Quase 10 minutos depois, a campainha tocou. Elas estavam sentadas na sala de estar, Donna no sofá encostado na parede direita e Rachel estava no sofá paralelo à Donna, de frente para a televisão. Rachel estava mais próxima da porta e, como era a anfitriã da noite, foi atende-la.

- Aí está a aniversariante mais bonita de Nova York. – Um homem baixo, calvo e meio gordinho apareceu na entrada dando um abraço em Rachel – este devia ser Louis.

Atrás dele, uma loira muito simpática, usava óculos e um vestido preto com um blaser branco, entrou e também cumprimentou Rachel. Ambos eram extremamente adoráveis.
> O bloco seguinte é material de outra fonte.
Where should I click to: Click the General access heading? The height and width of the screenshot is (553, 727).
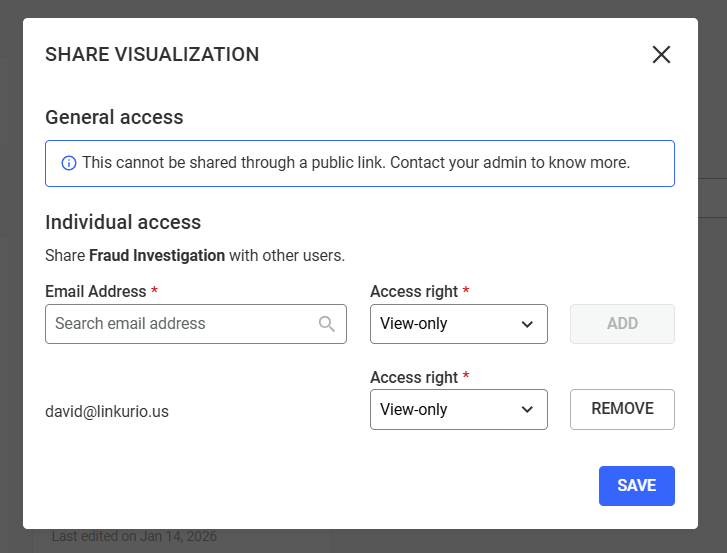point(114,117)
- Obrigada por virem. Louis, Sheila, essa é Donna. Donna, esse são Louis e Sheila. – confirme Rachel apresentava os amigos à Donna, a ruivo se levantou do sofá e foi ao encontro deles para cumprimenta-los adequadamente.

- Donna, Rachel tinha razão. Você é linda. – Louis disse conforme a abraçava. – Desculpe a sinceridade, mas é verdade.
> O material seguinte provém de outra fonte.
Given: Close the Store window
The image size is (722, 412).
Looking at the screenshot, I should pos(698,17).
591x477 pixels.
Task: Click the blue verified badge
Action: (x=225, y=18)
- Louis, obrigada. – Donna se inclinou para frente um pouco constrangida enquanto colocava uma mecha do cabelo para trás.
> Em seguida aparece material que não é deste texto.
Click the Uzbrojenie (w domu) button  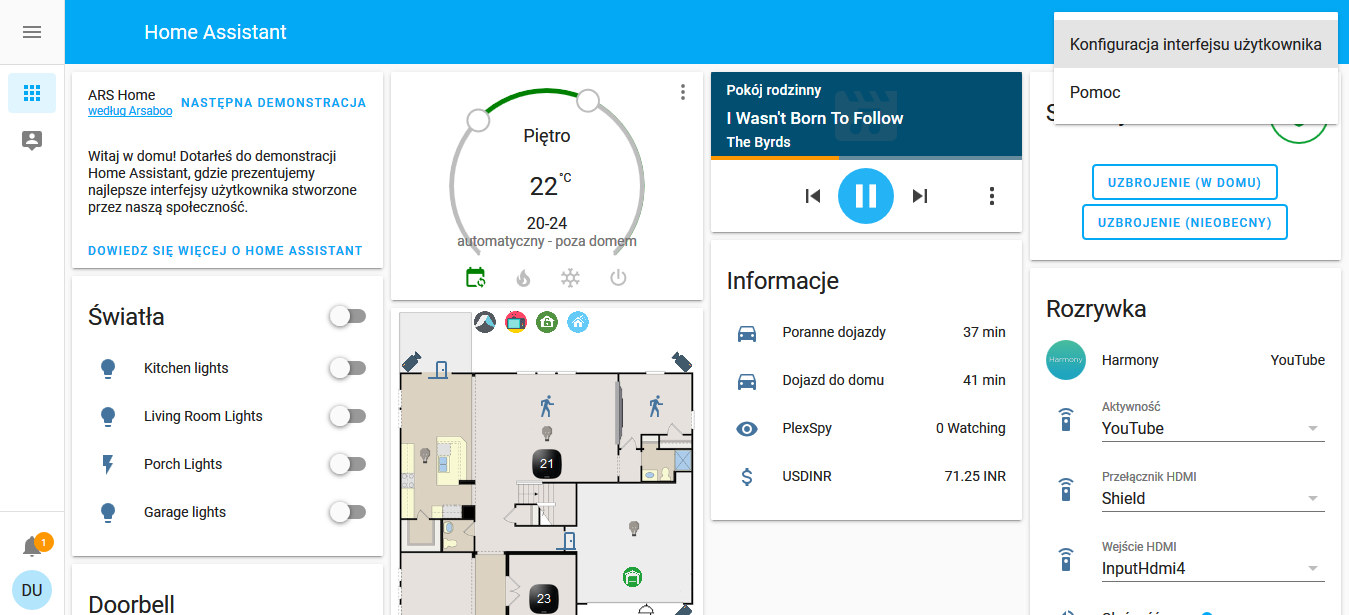tap(1184, 182)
- Eu sempre digo isso à ela e ela simplesmente não me ouve. Cansei. – Rachel disse fechando a porta atrás de si e guiou o casal recém chegado para a sala. – Mike me avisou que chegará aqui em alguns minutos. Ele e Harvey precisaram resolver uma coisa de última hora para a reunião de amanhã e se encontraram no escritório, virão juntos.

- Ótimo. – Donna estava em pé entre a sala e a cozinha, um pouco tímida e suas mãos se tocavam em sua frente. – Eu vou.. hum.. conferir a comida de novo. Por favor, sintam-se em casa.

- Muito obrigada, Donna..

- Obrigado. – Louis e Sheila ocuparam o lugar em que Donna estava no sofá alguns segundos atrás e deram início a uma conversa descontraída com Rachel.

Não demorou muito para que Mike e seu amigo chegassem. Rachel estava mostrando o pequeno apartamento para o casal e Donna estava debruçada sobre a bancada tomando uma taça de vinho, quando a campainha tocou pela segunda vez aquela noite. Mike devia ter esquecido a chave outra vez...

- Mike, quantas cópias da chave a Rachel já te deu? – Donna disse abrindo a porta. Ela podia pensar em encontrar qualquer pessoa ao fazer isso, menos esse homem parado bem na sua frente, segurando uma caixa de presente vermelha.